The next segment is about pointers. I wonder if these are similar to C?

At first glance, it looks similar.

Here is how to define a pointer,

var p *int

The * syntax defines a pointer.

And the & operator generates a pointer to its operand,

myString := "hello"
myStringPtr := &myString

We can use the * operator to dereference a pointer to get back its original value.

*myStringPtr = "world"                              // set myString through the pointer
fmt.Printf("value of myString: %s\n", *myStringPtr) // read myString through the pointer
// value of myString: world

Am not sure what this means yet - but the course says “Unlike C, Go has no pointer arithmetic”.

I do not understand this part about pointers to structs. i.e. the following is invalid,

msgTotal := *analytics.MessagesTotal

Instead one of these might be fine?

msgTotal := analytics.MessagesTotal
(*analytics).MessagesTotal

What bothers me, is that the first one - does not look to be using pointers at all!

Something I forgot about functions in golang is the concept of function receivers. Due to the lack of OOP - they are the way to attach methods to structs. There are two ways to make the association - by using pointer receivers and by using non-pointer receivers.

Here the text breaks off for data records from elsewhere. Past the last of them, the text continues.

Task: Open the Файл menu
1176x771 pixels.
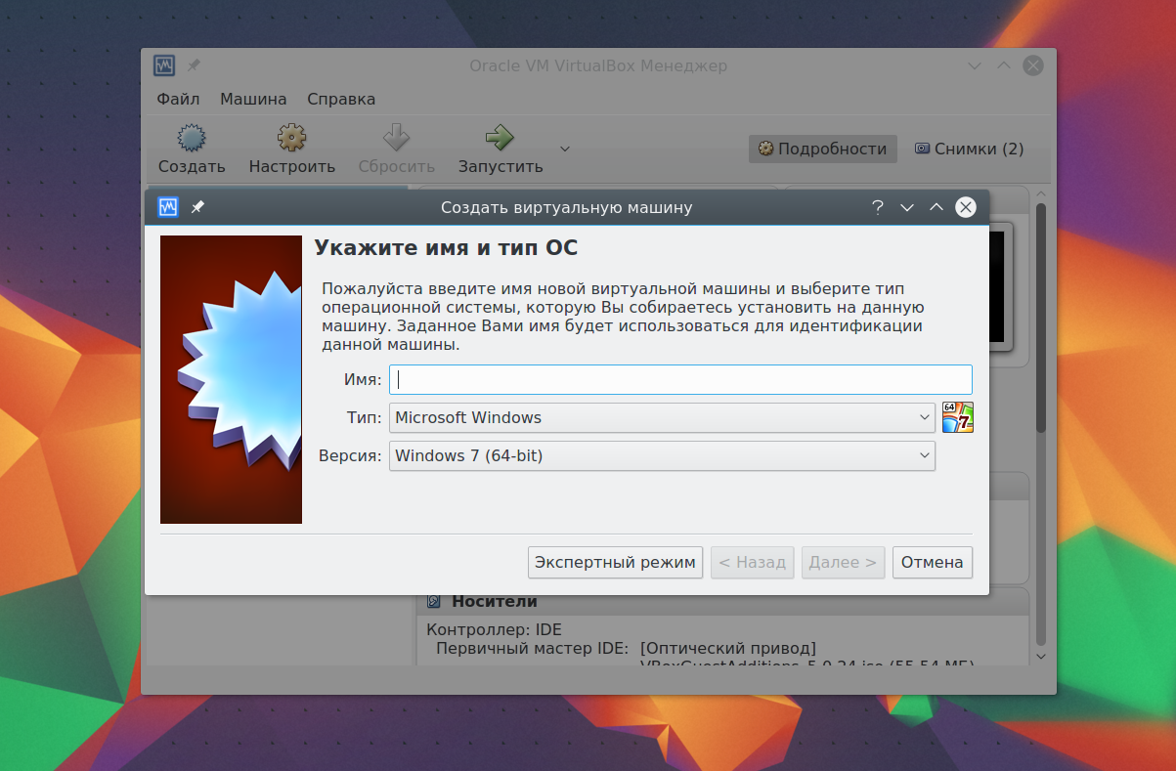Action: pos(177,99)
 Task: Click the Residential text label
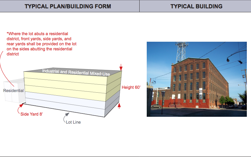click(x=13, y=91)
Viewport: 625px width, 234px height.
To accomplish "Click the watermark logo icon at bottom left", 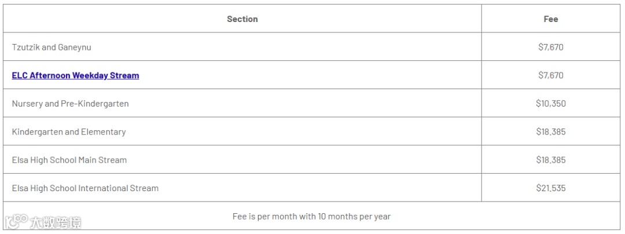I will (16, 222).
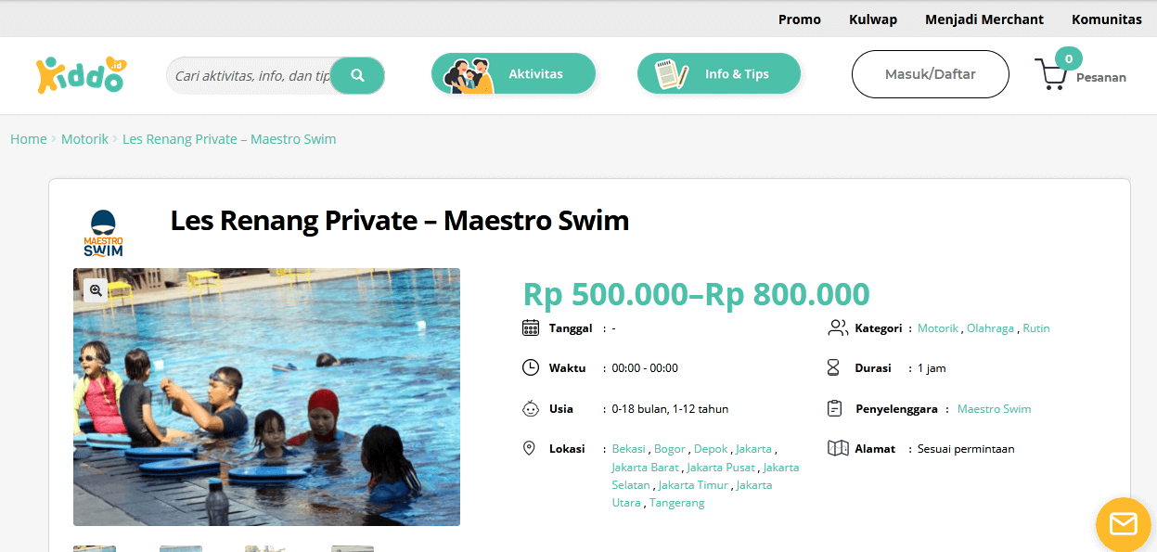Viewport: 1157px width, 552px height.
Task: Go to the Kulwap menu
Action: [x=872, y=19]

Here is the example of how to use a pointer receiver,

type car struct {
	color string
}
 
func (c *car) setColor(color string) {
	c.color = color
}
 
func main() {
	c := car{
		color: "white",
	}
	c.setColor("blue")
	fmt.Println(c.color)
	// prints "blue"
}

And here is how to use a non-function receiver,

type car struct {
	color string
}
 
func (c car) setColor(color string) {
	c.color = color
}
 
func main() {
	c := car{
		color: "white",
	}
	c.setColor("blue")
	fmt.Println(c.color)
	// prints "white"
}

Both of them have access to the original struct. But it’s only using the pointer receiver can you mutate the value of the struct.